K20 : On pense souvent comme ça... on est de vrais passionnés de vinyles depuis longtemps, et quand on compose, on pense toujours en termes de face A et face B. On essaie de se mettre à la place de l’auditeur. C'est comme un concert : on n’aime pas commencer par une balade, on préfère démarrer par un titre percutant.
Exactement. C'est tout un parcours. Le morceau 'Wheels of Fire' se démarque un peu sur l’album. Avec son style saturé, psychédélique, presque mystique, il rappelle un peu les Doors mélangés à Led Zeppelin, une de vos références. Qu'est-ce qui explique ce titre singulier dans l'album ?
Warren : La naissance du morceau vient d'un texte que j’avais gribouillé pour exorciser ce qu’on a vécu lors de l'incendie de notre tour bus l'année dernière (Ndlr : le 20 juillet 2023, le bus du groupe et des accompagnateurs a entièrement brulé emportant aussi tous les instruments du groupe et conduisant à l'annulation des concerts prévus). Au départ, ça n’avait pas vocation à devenir un morceau de l'album, mais ça l’est devenu. On avait un titre sur l'album précédent, 'Non Essential Man', qui clôturait "Need Some Mo", et celui-ci en est un peu le petit frère.
K20 : Vu les paroles, ce n’est pas forcément un morceau joyeux que tu proposes derrière.
Warren : Oui, mais il y a quand même de l'espoir dans les paroles, et je pense que jouer ce morceau sur scène aura un côté thérapeutique, avec un sentiment de "Fuck, on est encore là."
Cet événement traumatisant, vous avez voulu le transformer en une sorte de catharsis pour tourner la page avec cette chanson ?
K20 : C'est pour cela qu’il l’a écrit, effectivement. On a tous nos traumatismes. Moi, j'ai hâte de jouer ce morceau sur scène.
C’est difficile peut-être, en tant que musiciens, de s'approprier des chansons aussi émotionnelles par rapport à ce que vous faites d’habitude ?
K20 : Je ne pense pas. Pour ce morceau en particulier, il va se passer quelque chose quand on le jouera en live. Rien que de l’enregistrer en studio, c’était intense, et en le rejouant pour préparer la scène, il se passe quelque chose.

# # #

> _Travail demandé_
[1] D'après l'entretien, d'où vient le morceau 'Wheels of Fire' ?
[2] Pour chacune de ces affirmations, dites si elle correspond à l'entretien : (a) le groupe aime ouvrir un concert par une balade ; (b) 'Wheels of Fire' devait faire partie de l'album dès le départ ; (c) 'Non Essential Man' fermait l'album "Need Some Mo".
[3] Écrivez la suite de l'entretien sur l'album, à partir de la dernière réplique.

> _Liste de données_
# # #

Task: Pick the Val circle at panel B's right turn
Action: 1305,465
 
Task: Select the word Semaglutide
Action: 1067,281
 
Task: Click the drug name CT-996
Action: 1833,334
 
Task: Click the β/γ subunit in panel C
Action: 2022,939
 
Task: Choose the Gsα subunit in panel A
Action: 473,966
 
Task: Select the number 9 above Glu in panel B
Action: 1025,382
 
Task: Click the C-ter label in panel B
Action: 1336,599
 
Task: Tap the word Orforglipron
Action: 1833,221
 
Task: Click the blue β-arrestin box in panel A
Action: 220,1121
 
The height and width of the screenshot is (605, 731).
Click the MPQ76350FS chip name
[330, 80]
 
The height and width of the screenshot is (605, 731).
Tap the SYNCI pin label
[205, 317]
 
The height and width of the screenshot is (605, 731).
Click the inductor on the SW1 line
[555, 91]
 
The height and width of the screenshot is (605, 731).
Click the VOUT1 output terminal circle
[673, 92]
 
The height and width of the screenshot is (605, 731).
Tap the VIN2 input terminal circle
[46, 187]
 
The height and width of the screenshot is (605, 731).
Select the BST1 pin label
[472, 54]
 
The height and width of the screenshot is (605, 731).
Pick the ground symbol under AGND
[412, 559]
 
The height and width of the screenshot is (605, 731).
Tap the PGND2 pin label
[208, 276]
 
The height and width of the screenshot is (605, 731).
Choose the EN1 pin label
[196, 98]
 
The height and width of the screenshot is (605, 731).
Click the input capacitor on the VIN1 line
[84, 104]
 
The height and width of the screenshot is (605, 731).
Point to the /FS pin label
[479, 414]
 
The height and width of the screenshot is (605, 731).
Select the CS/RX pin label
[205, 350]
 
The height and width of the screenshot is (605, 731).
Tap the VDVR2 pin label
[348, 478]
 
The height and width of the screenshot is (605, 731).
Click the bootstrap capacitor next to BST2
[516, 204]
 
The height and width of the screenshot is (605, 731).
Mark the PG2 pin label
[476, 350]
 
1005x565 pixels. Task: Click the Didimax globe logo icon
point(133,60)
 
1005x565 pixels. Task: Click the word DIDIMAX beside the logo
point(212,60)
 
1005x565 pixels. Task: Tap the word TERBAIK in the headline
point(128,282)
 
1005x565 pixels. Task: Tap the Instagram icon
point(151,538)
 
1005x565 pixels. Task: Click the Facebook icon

# # #

> _Réponses attendues_
[1] D'un texte gribouillé pour exorciser ce que le groupe a vécu lors de l'incendie de son tour bus.

[2]
(a) Non : « on n’aime pas commencer par une balade »
(b) Non : « Au départ, ça n’avait pas vocation à devenir un morceau de l'album »
(c) Oui : « 'Non Essential Man', qui clôturait "Need Some Mo" »

[3]
On a l'impression que vous êtes toujours sur la brèche, puis soudain, tout peut lâcher.
K20 : Oui, c'est exactement ça.
'Bottle For Two' fait un peu écho aux Beatles.
K20 : Je ne connais pas ! (rires)
Un petit groupe qui débute ! Ces sonorités des années 60… Que représente pour vous cette période musicale par rapport à aujourd'hui ? Pensez-vous que ces deux époques se complètent et se nourrissent mutuellement ?
Warren : Tu as deux heures ? (rires) C’est une période qui me passionne, on pourrait en parler longtemps.
Est-ce que l’époque actuelle et les années 60 se confrontent et s’imbriquent ?
Warren : Je ne l'ai pas vécue, mais pour moi, c’était un carrefour unique sur le plan social et culturel, quelque chose qu’on n’avait jamais vu avant et qu’on ne reverra peut-être jamais. Cette fusion de tout, c’est fascinant.
Cette fusion, c'est un peu l'âme de Ko Ko Mo ?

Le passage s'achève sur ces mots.